An independent two-stage DCF analysis by a frontier AI model.
Conagra Brands finds itself at a crossroads typical of legacy consumer packaged goods companies in a post-inflationary environment. Having exhausted its pricing power, the company is now struggling to reignite volume growth. The market has heavily discounted the stock, pushing the dividend yield higher and compressing valuation multiples. The core debate is whether CAG is a value trap masking secular decline, or a reliable defensive asset simply navigating a tough cycle.
My DCF model suggests the stock is currently trading near Fair Value. The model uses a conservative baseline of recent free cash flow ($787M) and assumes very modest growth. For investors, the primary appeal here is not capital appreciation via multiple expansion, but rather the robust, well-covered dividend. Unless management can execute a surprising turnaround in organic volume, returns will likely mirror the dividend yield plus low single-digit earnings growth.
A highly conservative 2.0% growth rate is applied. Conagra faces strong headwinds in volume recovery and is heavily relying on promotional spend. We project low single-digit free cash flow growth as the company stabilizes its core portfolio rather than expanding rapidly.

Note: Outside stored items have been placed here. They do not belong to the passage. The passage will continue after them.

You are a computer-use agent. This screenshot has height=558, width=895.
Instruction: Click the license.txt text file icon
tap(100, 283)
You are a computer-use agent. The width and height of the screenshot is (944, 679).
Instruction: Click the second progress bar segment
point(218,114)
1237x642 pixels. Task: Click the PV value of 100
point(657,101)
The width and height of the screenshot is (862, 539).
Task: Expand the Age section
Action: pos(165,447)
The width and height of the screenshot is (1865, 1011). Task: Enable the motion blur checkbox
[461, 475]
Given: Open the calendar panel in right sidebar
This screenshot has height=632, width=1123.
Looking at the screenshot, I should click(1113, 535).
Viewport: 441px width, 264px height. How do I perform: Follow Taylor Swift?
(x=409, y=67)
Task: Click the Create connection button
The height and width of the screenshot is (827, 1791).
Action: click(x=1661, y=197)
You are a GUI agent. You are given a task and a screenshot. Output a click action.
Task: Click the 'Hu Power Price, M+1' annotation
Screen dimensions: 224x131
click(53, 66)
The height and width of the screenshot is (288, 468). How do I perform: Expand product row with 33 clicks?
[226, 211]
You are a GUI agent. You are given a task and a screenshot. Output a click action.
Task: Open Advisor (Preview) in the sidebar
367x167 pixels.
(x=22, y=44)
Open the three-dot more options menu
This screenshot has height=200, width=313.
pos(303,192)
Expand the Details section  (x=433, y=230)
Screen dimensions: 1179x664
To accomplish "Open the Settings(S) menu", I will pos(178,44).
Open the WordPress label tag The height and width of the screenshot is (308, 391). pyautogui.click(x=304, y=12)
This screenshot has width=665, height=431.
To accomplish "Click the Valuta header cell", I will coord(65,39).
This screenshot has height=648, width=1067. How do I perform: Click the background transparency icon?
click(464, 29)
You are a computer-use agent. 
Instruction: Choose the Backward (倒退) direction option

An 8.5% discount rate reflects Conagra's stable, defensive nature as a consumer staples company, counterbalanced by its moderate debt load and the execution risk associated with reviving volume growth in a challenging macro environment.
1.5% represents a conservative terminal growth rate. It assumes the company will grow slightly below the long-term historical rate of inflation, reflecting the mature, low-growth reality of legacy packaged food brands.
Intrinsic value per share under varying discount rate and terminal growth rate assumptions.
| WACC ↓ / Terminal → | 0.5% | 1.0% | 1.5% | 2.0% | 2.5% |
|---|---|---|---|---|---|
| 0.5% | $19.19 | $16.45 | $14.39 | $12.79 | $11.52 |
| 1.0% | $20.94 | $17.72 | $15.35 | $13.55 | $12.12 |
| 1.5% | $23.03 | $19.19 | $16.45 | $14.39 | $12.79 |
| 2.0% | $25.59 | $20.94 | $17.72 | $15.35 | $13.55 |
| 2.5% | $28.79 | $23.03 | $19.19 | $16.45 | $14.39 |
■ Undervalued vs current price ■ Overvalued vs current price
Gemini projects minimal growth (2.0%) because Conagra is currently struggling with sales volume declines. Consumers are resisting higher prices and trading down to private label brands, meaning future growth will be hard-fought and incremental.
An 8.5% discount rate was selected. This balances the inherent stability of a food company (people always need to eat) against Conagra's current operational challenges and competitive pressures from store brands.
While the DCF strictly values the cash the business generates (FCF), Conagra's substantial operating cash flow easily covers its dividend. The dividend acts as a strong support for the stock price even if capital appreciation prospects are muted.
Disclaimer: The numbers presented on this page are for educational and entertainment purposes only. They are the result of a deterministic mathematical model fed with assumptions generated by an Artificial Intelligence (Gemini 3.1). This does not constitute investment advice. Always conduct your own due diligence before investing in the stock market.